Made to Be Broken pic_21.jpg

I found Jack with the guests at the lake, helping Owen prepare for the canoe ride. I apologized for being late, but he brushed it off and kept helping. He even seemed ready to join the excursion, until he found out he'd have to kneel, which wouldn't work with his cast. So he stayed on the dock and had a beer with Owen.

After the trip, one couple wanted to do some dock-sitting of their own, and the other opted for the hot tub. If a couple wants the hot tub, I don't offer to join them. So I took advantage of the break to head to my room and do some research on black-market adoptions. Jack came along, still nursing his beer.

"Saw you didn't take the truck," he said as he closed my bedroom door behind us.

"I like to walk."

"Yeah. On deserted roads. No cell phone. No gun."

"Um, part-time professional killer?" I whispered as I took out my laptop. "I think I can look after myself."

"How? You armed? You need a – "

"Don't say it."

" – dog. Need one. You'd like one, too."

"What I'd like isn't a priority as long as I'm running an inn. If you have any ideas what I could search on, let me know."

He grunted and sat on the edge of my bed. I spent the next hour researching the baby market.

Babies aren't exactly a commodity you can sell on eBay A quick search brought up an old Time magazine article. In it, the writer wondered whether a recent spate of child kidnappings represented an actual crime wave or media hysteria. He imagined editors looking at stories of war and drought and political corruption and saying, "What, no kidnapped kids this morning? Well, find some." If half of those stories were true, you'd be afraid to set foot outside with a stroller.

So how did you sell a baby? Private adoption is illegal in Canada, but I found plenty of sites for it south of the border. Most were likely legitimate, charging only administrative costs. Still, I suspected some were a cover-up for baby-selling, but how to tell? And what I was looking for wouldn't advertise openly. It would be a very small operation – one hitman specializing in finding and kill ing teen mothers, then selling their babies.

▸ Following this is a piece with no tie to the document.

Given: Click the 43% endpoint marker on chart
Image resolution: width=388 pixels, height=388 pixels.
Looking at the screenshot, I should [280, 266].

Jack helped me dig deeper into the underground sites. That was really Evelyn's forte, but he'd picked up enough to know how to bypass her, which is always a bonus. Tell Evelyn what we were after, and she'd want in – not because she gave a shit about dead teenage mothers, but because it was something shiny and new. Then she'd add it to my chit as a favor owed. If Quinn found more cases like Sammi's, we'd need Evelyn's encyclopedic knowledge of hitmen, so we were keeping our requests to a minimum.

We found nothing. We'd have to wait for Quinn.

What was I going to do about Quinn? I lay in bed, thinking of that.

I should have taken the excuse he offered, not to postpone a decision, but to let him down easy. I'm sorry, Quinn – I just can't take the chance now that you know who I am. But I couldn't close that door. Part of me still wanted to make this work. I'd responded when he kissed me. I'd wanted more. So what if my heart didn't pitter-patter? If I didn't get all weak in the knees? That was romantic nonsense and I'd always been practical about these things.

I'd never fallen crazy in love. Never even fallen crazy in lust. From the time I'd started dating, I'd picked guys that I liked and enjoyed spending time with. So why this sudden need to feel more? That smacked of an excuse, setting hurdles for Quinn that he could never leap.